▸ **WHAT TO DO**:
Reproduce the entries below word for word, starting at their first line and ending with the line that contains "This screenshot has height=600, width=960.", including it.
+ + +
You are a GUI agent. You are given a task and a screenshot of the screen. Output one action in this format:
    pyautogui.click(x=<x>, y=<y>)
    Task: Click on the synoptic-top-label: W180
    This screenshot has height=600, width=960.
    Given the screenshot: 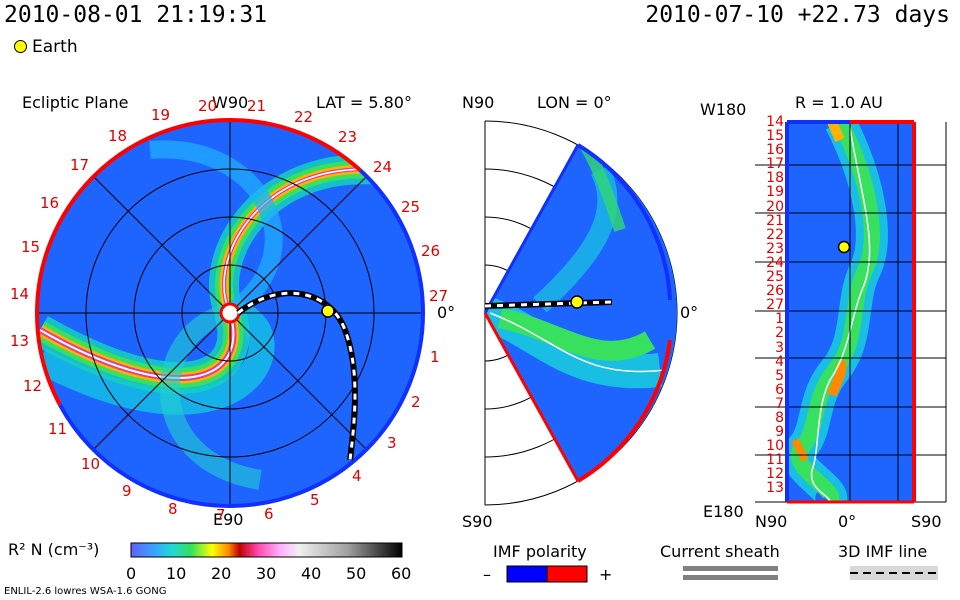 What is the action you would take?
    pyautogui.click(x=724, y=110)
    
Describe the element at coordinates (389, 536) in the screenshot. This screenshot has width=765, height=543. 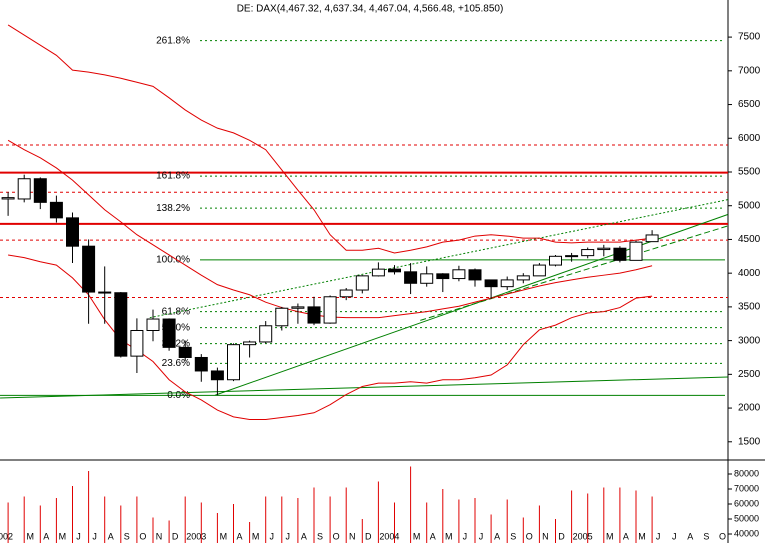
+ + +
▸ **THE COMPLETED TASK**:
You are a GUI agent. You are given a task and a screenshot of the screen. Output one action in this format:
    pyautogui.click(x=<x>, y=<y>)
    Task: Click on the synoptic-top-label: W180
    This screenshot has height=600, width=960.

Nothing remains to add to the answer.